Problem requirements: Every line in the records below with the string "resolution" needs to be copied out.

Entries provided:

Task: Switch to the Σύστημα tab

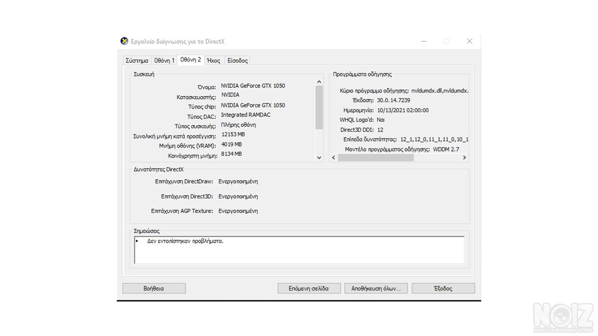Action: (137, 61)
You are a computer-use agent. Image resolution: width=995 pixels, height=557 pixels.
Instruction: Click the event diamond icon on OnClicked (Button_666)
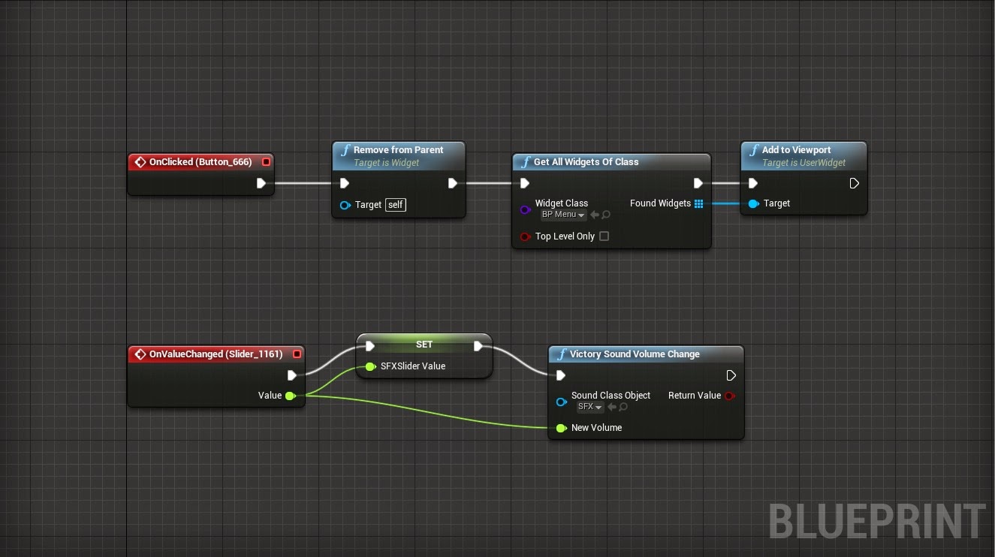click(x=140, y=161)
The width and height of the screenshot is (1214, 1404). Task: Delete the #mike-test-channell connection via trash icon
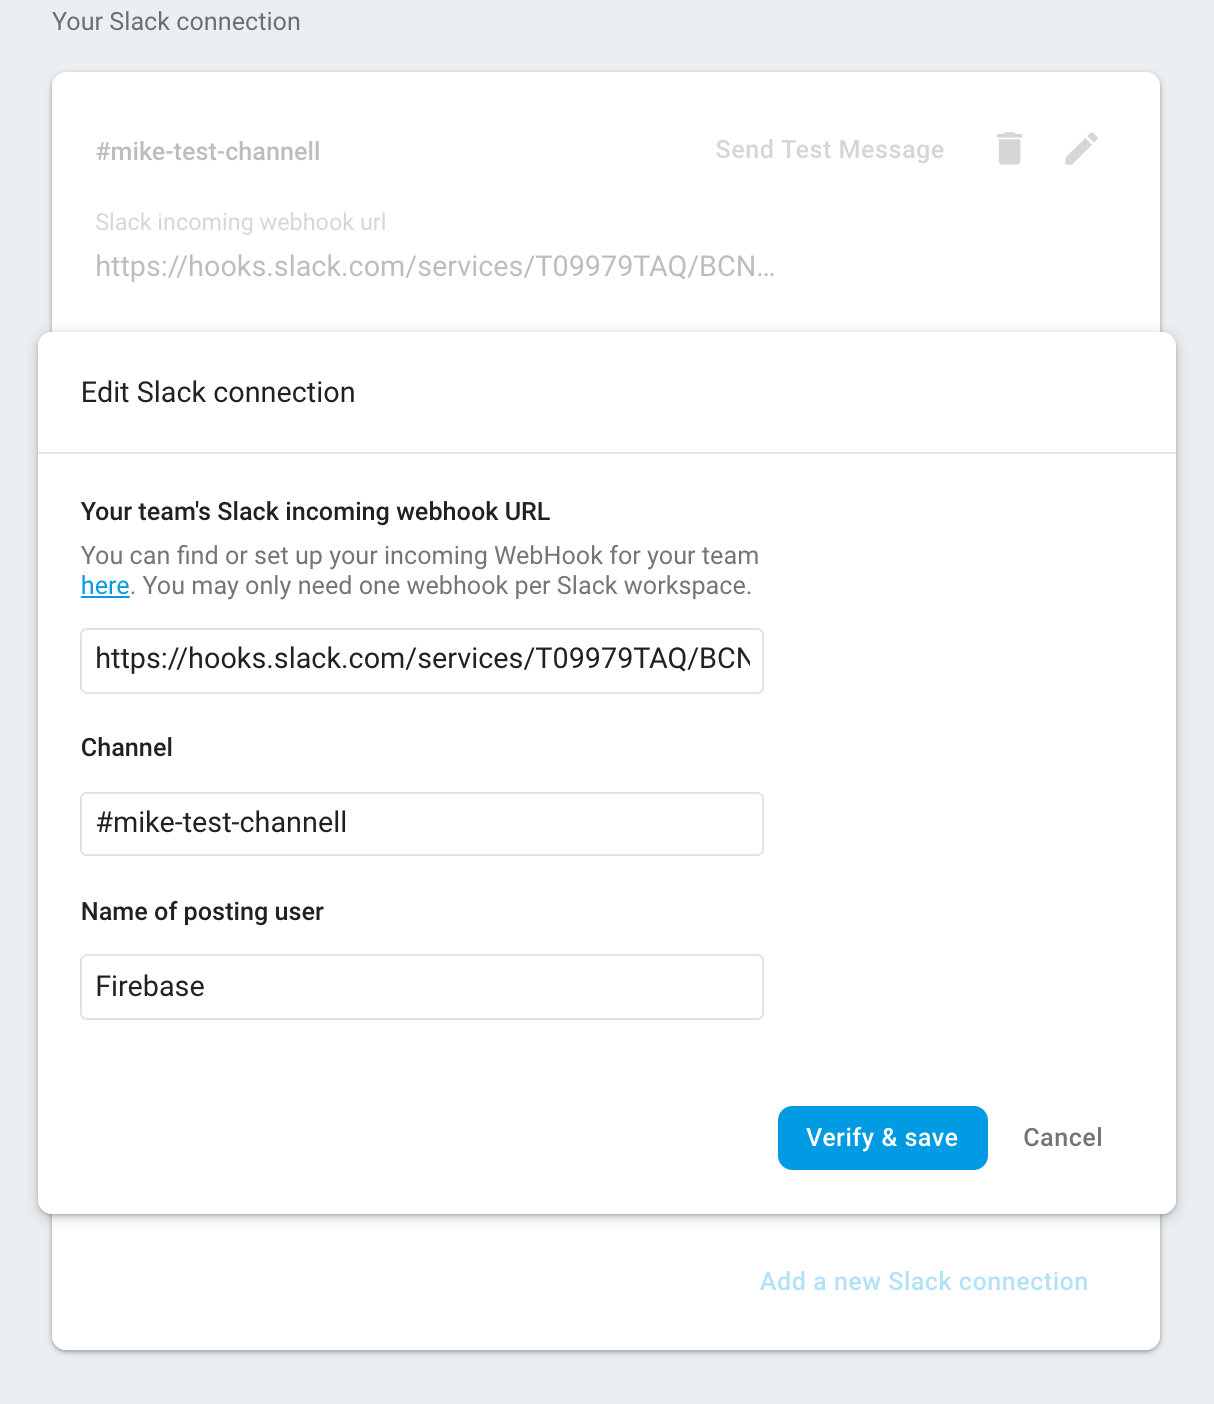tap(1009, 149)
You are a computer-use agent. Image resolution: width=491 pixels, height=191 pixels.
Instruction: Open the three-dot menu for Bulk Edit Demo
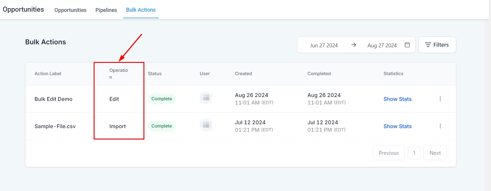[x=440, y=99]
* * *
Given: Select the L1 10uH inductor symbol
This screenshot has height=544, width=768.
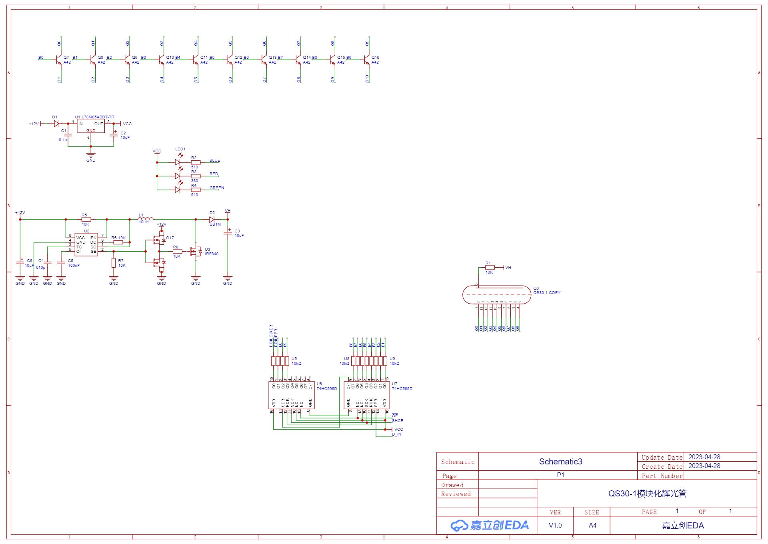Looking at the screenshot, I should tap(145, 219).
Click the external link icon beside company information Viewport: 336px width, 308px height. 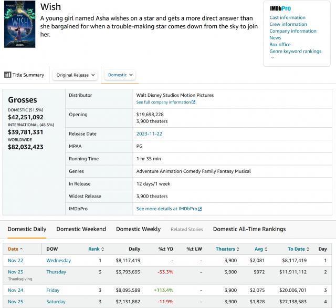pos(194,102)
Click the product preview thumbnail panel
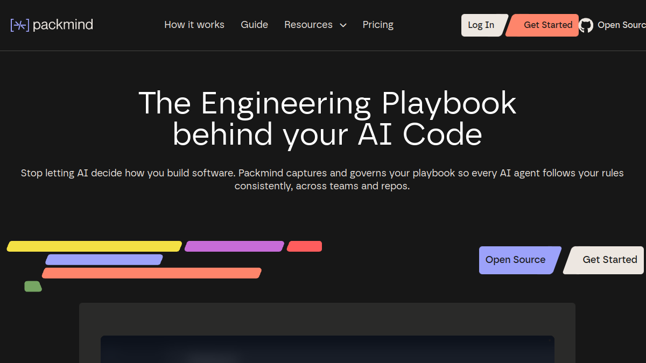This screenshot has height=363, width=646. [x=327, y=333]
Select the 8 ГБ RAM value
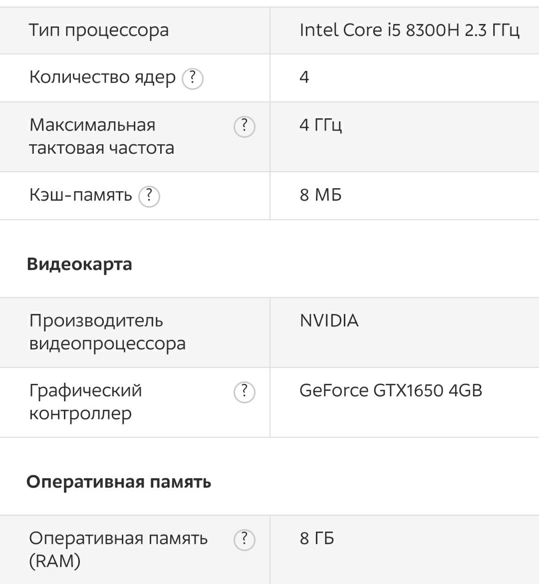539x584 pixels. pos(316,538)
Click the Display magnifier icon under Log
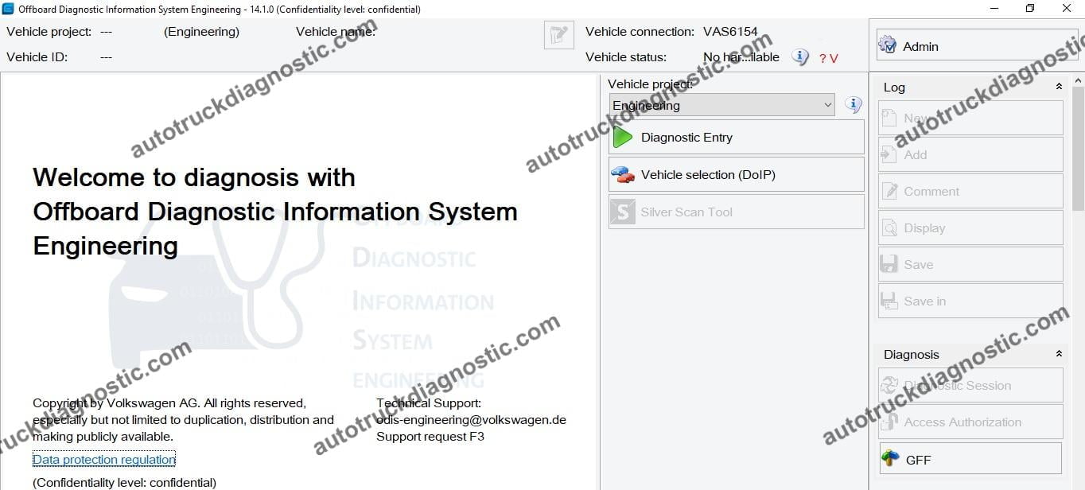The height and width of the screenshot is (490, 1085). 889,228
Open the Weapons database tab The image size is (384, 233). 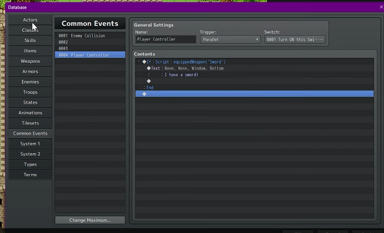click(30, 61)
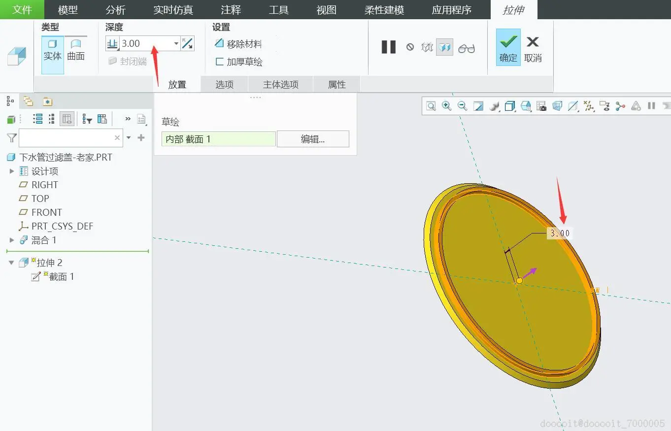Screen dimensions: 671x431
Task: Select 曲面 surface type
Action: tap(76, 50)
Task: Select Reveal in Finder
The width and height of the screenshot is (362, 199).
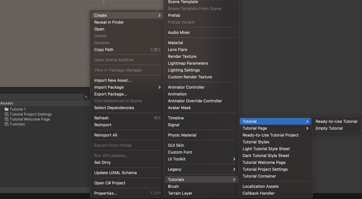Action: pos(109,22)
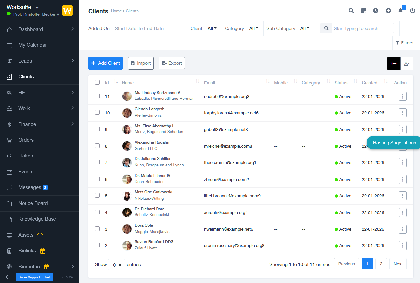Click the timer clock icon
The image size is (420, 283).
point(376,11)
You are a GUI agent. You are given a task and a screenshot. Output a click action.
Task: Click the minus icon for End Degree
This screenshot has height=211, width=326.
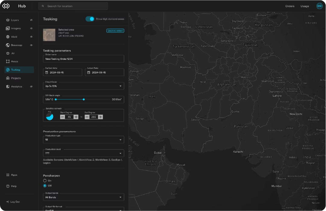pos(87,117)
---
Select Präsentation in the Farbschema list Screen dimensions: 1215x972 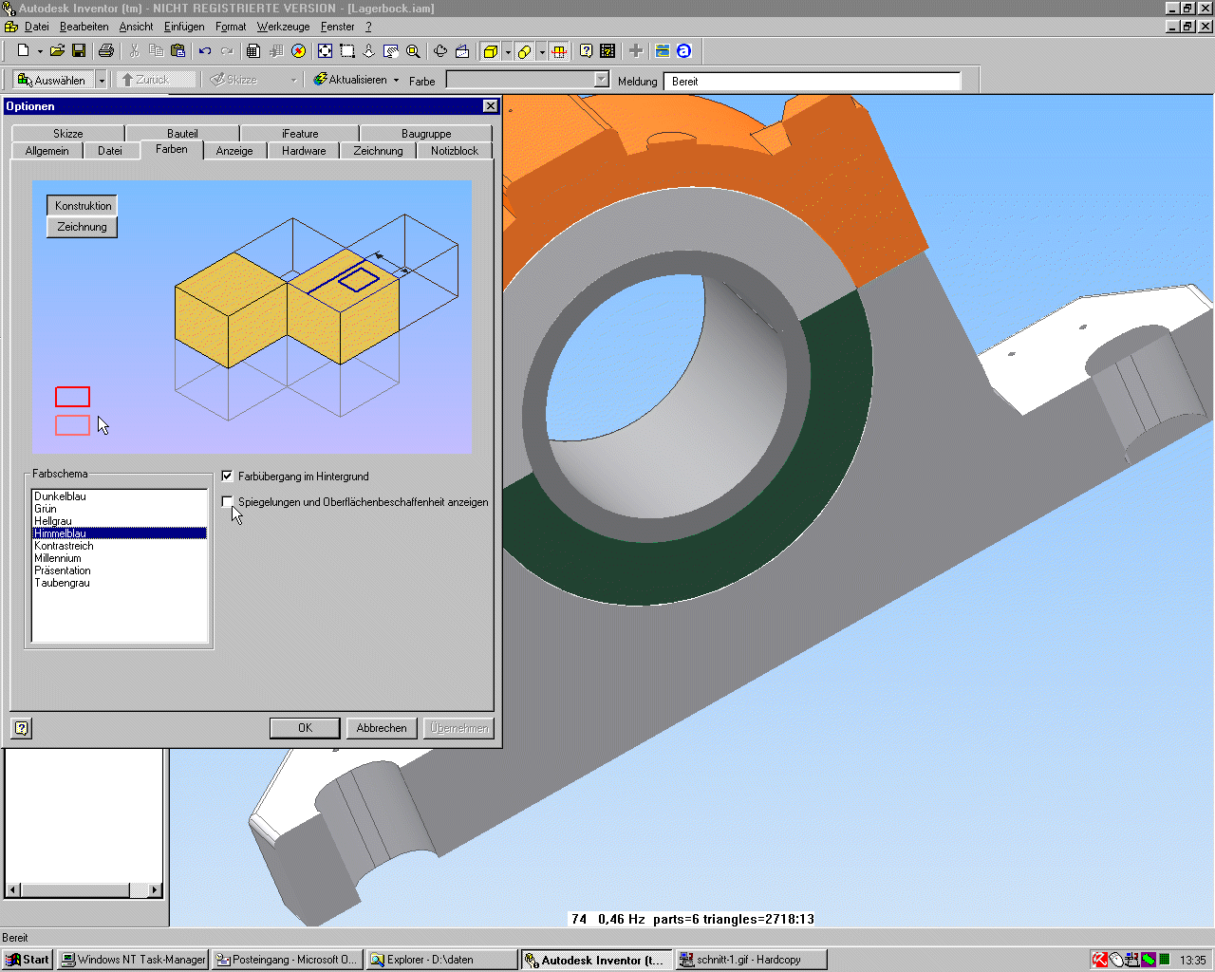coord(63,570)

Result for this exercise:
You are a computer-use agent. Image resolution: width=995 pixels, height=557 pixels.
You are a computer-use agent. Image resolution: width=491 pixels, height=191 pixels.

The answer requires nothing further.